By: Francielle Daly 

My 7 year old daughter has been coming home and then BAM she’s in tears! Of course I go to something is wrong, something happened to her. And then she tells me nothing is wrong, I just miss so and so. I mean really you were just with this person and now you miss them like they are not ever coming back! I mean it was getting to the point where she would go to anyone’s house come home and she would be so sad and crying and crying! It was driving us crazy!

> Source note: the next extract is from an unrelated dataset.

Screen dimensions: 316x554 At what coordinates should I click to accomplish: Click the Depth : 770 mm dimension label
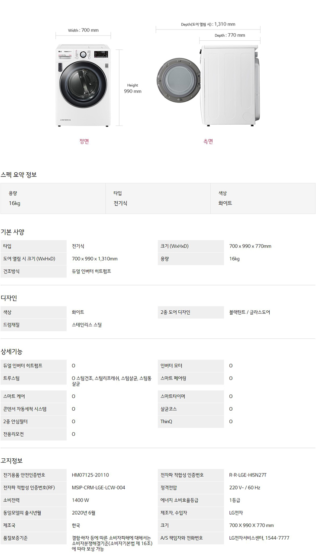click(230, 35)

Little-Baby-Girl-Crying-540x337I was at the point of crying, myself, yelling at her, and telling her to stop acting like a baby. I just couldn’t take it. I really thought, Great another error in my parenting. I also thought maybe there was jealousy between her and her new baby sister. I started to question my connection and attention to her when I was with Genesis. I mean I just kept assuming and making things up! After weeks of this going on I finally reached out to Bill Stierle. He’s been helping me with my parenting since my daughter was 4.

I scheduled a call and told him everything that was going on, he listened and then he gave me solutions! He said that she was simply building greater deals of connections with these people. For example, my mother, When she would come home she would be in tears to the point where she was breathing so hard that she couldn’t breath anymore crying. What I needed to do was not yell or accuse her of not being a big girl but simply empathize with her, practice mourning with her. Losses are going to happen in her life and then there is reconnection that will happen again. It was practicing lose and reconnection with her! OK OK trust me my initial reaction to all this stuff in the beginning was, speaking to your child in this way makes no darn sense! I mean how can this even work! It’s not about learning a new language it’s about putting these words together so connections happens! When I understood this and the process in my wording then, yes then, my child’s reaction was different! And this stuff doesn’t happen overnight but it does get better over time and YES practice is the key!

parentingSo, I had to tell my daughter that I see she felt sad about leaving grandma’s house, and I needed to ask her about all the fun things she did at grandmas. As I started to ask her these questions, her eyes, body language started to open up and she calmed down, she started to see that she was able to go back to grandmas house and be with her again but at this time she needed to be home with me. The more questions about could you be feeling this way and tell me more about the fun things you do with grandma allowed her to see I was empathizing with her. The final phase to my conversation was let me see if we can see grandma soon again. She cried a little after but what was different this time around she never cried to the point where she couldn’t breath and she then started telling me all about what she wanted to do in this summer.

I felt like I had my daughter back in that instant!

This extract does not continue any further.